Lipids circulate in the blood in association with plasma lipoproteins and enter the tissues either after hydrolysis or as non-hydrolyzable lipid esters. We studied cardiac lipids, lipoprotein lipid uptake, and gene expression in heart-specific lipoprotein lipase (LpL) knock-out (hLpL0), CD36 knock-out (Cd36(-/-)), and double knock-out (hLpL0/Cd36(-/-)-DKO) mice. Loss of either LpL or CD36 led to a significant reduction in heart total fatty acyl-CoA (control, 99.5 +/- 3.8; hLpL0, 36.2 +/- 3.5; Cd36(-/-), 57.7 +/- 5.5 nmol/g, p < 0.05) and an additive effect was observed in the DKO (20.2 +/- 1.4 nmol/g, p < 0.05). Myocardial VLDL-triglyceride (TG) uptake was reduced in the hLpL0 (31 +/- 6%) and Cd36(-/-) (47 +/- 4%) mice with an additive reduction in the DKO (64 +/- 5%) compared with control. However, LpL but not CD36 deficiency decreased VLDL-cholesteryl ester uptake. Endogenously labeled mouse chylomicrons were produced by tamoxifen treatment of beta-actin-MerCreMer/LpL(flox/flox) mice. Induced loss of LpL increased TG levels > 10-fold and reduced HDL by > 50%. After injection of these labeled chylomicrons in the different mice, chylomicron TG uptake was reduced by similar to 70% and retinyl ester by similar to 50% in hLpL0 hearts.

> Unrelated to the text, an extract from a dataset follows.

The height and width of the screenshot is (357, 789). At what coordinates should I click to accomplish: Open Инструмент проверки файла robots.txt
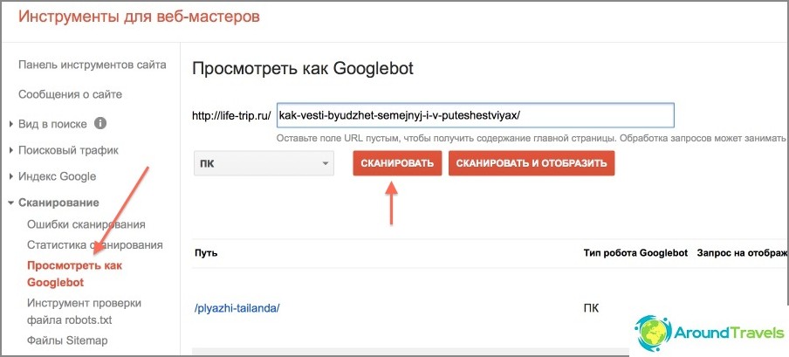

Loss of CD36 did not alter either chylomicron TG or retinyl ester uptake. LpL loss did not affect uptake of remnant lipoproteins from ApoE knock-out mice. Our data are consistent with two pathways for fatty acid uptake; a CD36 process for VLDL-derived fatty acid and a non-CD36 process for chylomicron-derived fatty acid uptake. In addition, our data show that lipolysis is involved in uptake of core lipids from TG-rich lipoproteins.